This article will present a way to detect bots in online auctions. This is how Kaggle presented the problem: “Human bidders on the site are becoming increasingly frustrated with their inability to win auctions vs. their software-controlled counterparts. As a result, usage from the site’s core customer base is plummeting.”
Here the problem at hand is binary classification with two interesting properties. The data contains approximately 4% users identified as robots, which makes an unbalanced classification problem. the data corresponding to each bidder, if used completely, becomes bigger than the data points(number of observations). In other words, this can potentially become a p>>n where p is the number of variables and n is the number of observations.

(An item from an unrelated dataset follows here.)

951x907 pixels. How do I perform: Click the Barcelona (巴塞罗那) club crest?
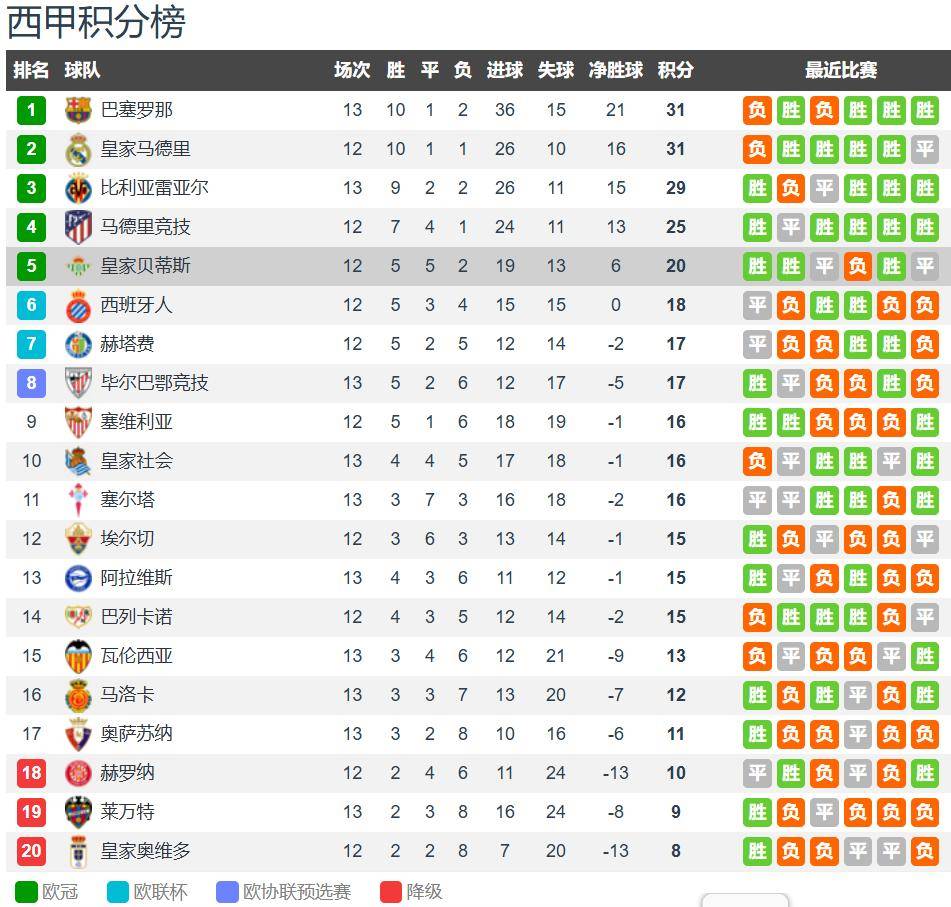78,110
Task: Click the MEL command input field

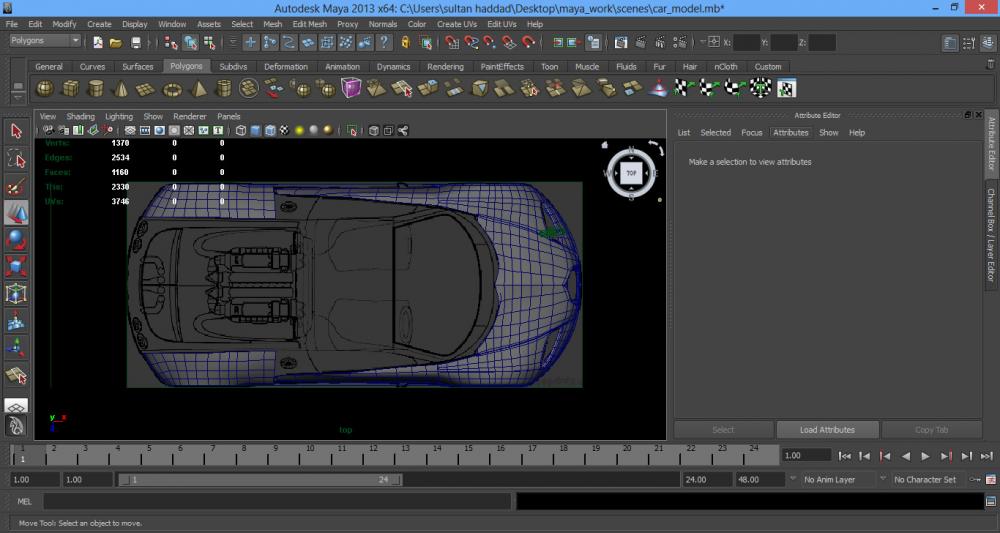Action: (x=276, y=501)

Next, I will present a way to identify robots with a score of approximately 0.927 AUC with the data available plus additional considerations for improving the score according to other participants on Kaggle.
The model here described needs approximately 6-7GB of memory during the data mining only because it is done in parallel for increased performance. But if you choose to run it sequentially the memory fingerprint won’t surpass 2GB. The main algorithm training won’t require much memory either.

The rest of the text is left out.